I can imagine ways to rescue that quote by taking very strict interpretations of "simple surgical procedure," I guess. E.g., maybe a simple surgical procedure can't enhance intelligence, any more than simple mathematics can predict trajectories in atmosphere, fine, but I can't see why that's an interesting question. But I'm really uninterested in exegesis, let alone eisegesis.

For my own part, I can imagine several technological procedures to enhance human intelligence that seem plausibly within the reach of applied cognitive science in my lifetime.

comment by CronoDAS · 2010-12-31T23:54:26.230Z · LW(p) · GW(p)

Orson Scott Card once wrote a short story in which a "simple" (in concept) procedure ends up dramatically enhancing human intelligence, without violating the "why hasn't this happened naturally" rule. The procedure repurposes the parts of your brain responsible for processing visual input: you end up much smarter, but you also go blind.

Replies from: giambolvoe
comment by giambolvoe · 2011-01-03T03:02:04.489Z · LW(p) · GW(p)

I would undergo the procedure iff I knew I could maximize its effectiveness. I doubt I could maximize the effectiveness, though, so it would be a tough sell.
Good for a "would you rather" scenario, though.

comment by kpreid · 2011-01-01T00:52:48.251Z · LW(p) · GW(p)

[Discussion of fiction:]

What is the Lensman connection? I don't recall any intelligence enhancement by medical means.
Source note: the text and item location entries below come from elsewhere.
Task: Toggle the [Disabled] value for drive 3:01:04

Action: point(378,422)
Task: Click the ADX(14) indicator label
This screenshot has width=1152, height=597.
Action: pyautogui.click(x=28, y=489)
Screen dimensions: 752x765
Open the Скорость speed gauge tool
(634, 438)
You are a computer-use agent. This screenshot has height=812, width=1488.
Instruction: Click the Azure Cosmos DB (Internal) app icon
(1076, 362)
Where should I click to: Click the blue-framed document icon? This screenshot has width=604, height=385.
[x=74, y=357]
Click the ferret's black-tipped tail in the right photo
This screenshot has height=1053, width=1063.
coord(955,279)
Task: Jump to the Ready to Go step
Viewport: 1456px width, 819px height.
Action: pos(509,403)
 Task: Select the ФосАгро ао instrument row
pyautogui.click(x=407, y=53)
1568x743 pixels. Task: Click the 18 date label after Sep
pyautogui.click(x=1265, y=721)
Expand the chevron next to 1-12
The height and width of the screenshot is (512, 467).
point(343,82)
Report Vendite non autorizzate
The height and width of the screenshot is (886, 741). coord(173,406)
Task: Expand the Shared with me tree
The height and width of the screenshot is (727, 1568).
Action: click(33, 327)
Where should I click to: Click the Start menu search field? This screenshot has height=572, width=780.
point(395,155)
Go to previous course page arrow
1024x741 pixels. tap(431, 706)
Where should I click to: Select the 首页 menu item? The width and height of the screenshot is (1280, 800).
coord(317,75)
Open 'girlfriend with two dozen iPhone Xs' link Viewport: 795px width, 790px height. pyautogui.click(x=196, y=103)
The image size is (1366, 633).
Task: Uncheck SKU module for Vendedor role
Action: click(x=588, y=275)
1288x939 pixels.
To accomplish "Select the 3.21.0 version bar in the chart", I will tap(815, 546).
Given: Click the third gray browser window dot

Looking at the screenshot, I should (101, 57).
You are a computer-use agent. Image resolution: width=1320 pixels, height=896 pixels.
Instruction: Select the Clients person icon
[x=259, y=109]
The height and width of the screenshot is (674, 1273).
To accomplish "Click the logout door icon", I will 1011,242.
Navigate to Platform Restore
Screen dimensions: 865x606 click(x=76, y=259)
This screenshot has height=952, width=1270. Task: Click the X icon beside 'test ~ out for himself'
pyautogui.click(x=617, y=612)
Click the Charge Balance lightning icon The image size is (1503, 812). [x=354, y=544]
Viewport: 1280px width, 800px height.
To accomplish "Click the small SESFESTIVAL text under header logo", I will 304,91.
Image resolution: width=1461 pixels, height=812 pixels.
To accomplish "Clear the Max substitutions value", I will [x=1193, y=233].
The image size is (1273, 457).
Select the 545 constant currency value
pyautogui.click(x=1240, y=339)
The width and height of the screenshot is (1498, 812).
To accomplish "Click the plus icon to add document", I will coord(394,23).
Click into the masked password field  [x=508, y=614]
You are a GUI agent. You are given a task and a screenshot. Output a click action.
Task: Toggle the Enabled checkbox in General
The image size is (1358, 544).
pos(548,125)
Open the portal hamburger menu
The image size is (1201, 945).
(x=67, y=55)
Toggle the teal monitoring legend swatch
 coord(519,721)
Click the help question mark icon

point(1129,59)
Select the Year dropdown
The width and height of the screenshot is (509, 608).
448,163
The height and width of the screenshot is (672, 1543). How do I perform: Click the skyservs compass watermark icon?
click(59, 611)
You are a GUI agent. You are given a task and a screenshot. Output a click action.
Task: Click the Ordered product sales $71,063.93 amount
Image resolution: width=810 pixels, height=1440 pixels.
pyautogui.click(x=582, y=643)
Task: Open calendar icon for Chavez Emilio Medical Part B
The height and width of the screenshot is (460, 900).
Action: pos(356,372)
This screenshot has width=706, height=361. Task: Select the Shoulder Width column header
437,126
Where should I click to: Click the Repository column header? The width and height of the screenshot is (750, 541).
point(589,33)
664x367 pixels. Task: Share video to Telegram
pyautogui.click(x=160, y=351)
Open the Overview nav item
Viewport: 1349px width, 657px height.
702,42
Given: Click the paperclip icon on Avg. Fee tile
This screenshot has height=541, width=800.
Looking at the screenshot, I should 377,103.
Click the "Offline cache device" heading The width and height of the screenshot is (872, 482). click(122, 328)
Or is it rather the Philips treatment, enabling regrowth of body parts?

comment by Eugine_Nier · 2010-12-30T19:31:08.811Z · LW(p) · GW(p)

Eliezer argues that there can't possibly be a simple surgical procedure that dramatically increases human intelligence.

Indeed, my belief is that such a surgery almost certainly exists (but it might take a superhuman intelligence to invent it).

If it takes a superhuman intelligence to invent it, it arguably doesn't count as 'simple'.

Replies from: HonoreDB
comment by HonoreDB · 2010-12-30T19:36:15.402Z · LW(p) · GW(p)

Sure. For my purposes here, a simple procedure is one that you could teach to any skilled surgeon, regardless of how complex it is to invent or to understand why it works.